Days before the urs, as the birthday is called locally, a fair-like aura sets in. Hawkers suddenly get busy installing stalls that sell dumplings and fritters, shaped like small potato wedges. Immigrant sweet-makers erect their small shops to make helva [sweet confection] and paranthas [oily round bread] that sell like hot cakes. Village shopkeepers stock up on everything from Chinese toys for kids to fake perfumes for shy damsels, who put on their best firak-yazar [loose tunics with matching trousers] and set off to the astaan, giggling along the way. Children shriek with joy. Men sing hymns aloud. Boys bum around.

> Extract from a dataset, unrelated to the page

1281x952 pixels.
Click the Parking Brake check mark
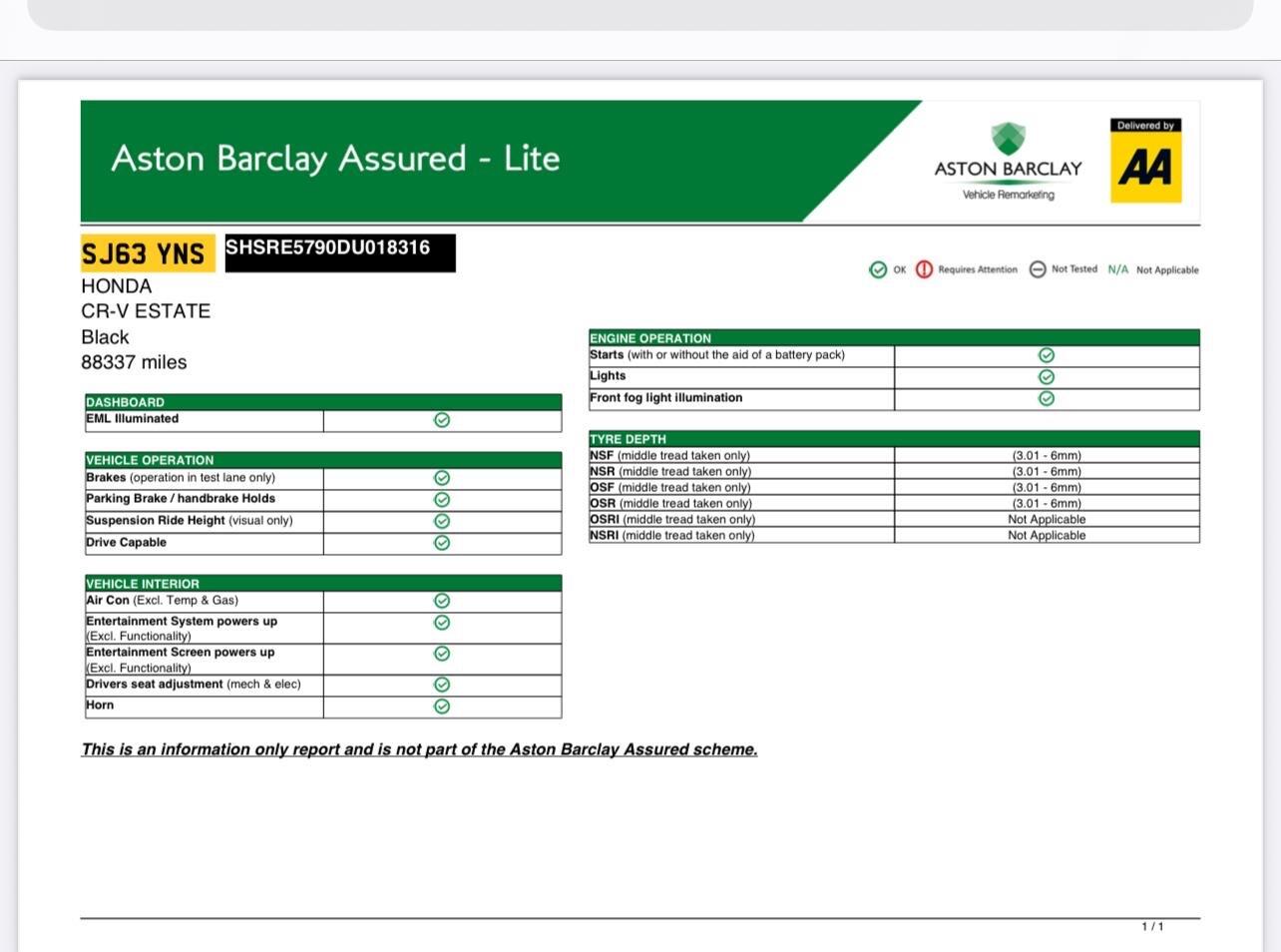point(442,500)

Amin’s mom served him tea and bread for breakfast. He couldn’t eat too well. All he wanted to do was join his friends at the fair. Javed too hurriedly gobbled his breakfast and rushed off to meet his band. Together they wanted to visit the neighboring village, look at the girls, puff off, pay the obligatory visit at the holy saint’s shrine [where incidentally Sultan-ul-Arifeen isn’t buried, being just born there]. They thought they could perhaps come home late carrying small plastic bags with helva and alov-mongey [potato wedges deep fried] in them. Without having to fear a parental rebuke. Such little pleasures.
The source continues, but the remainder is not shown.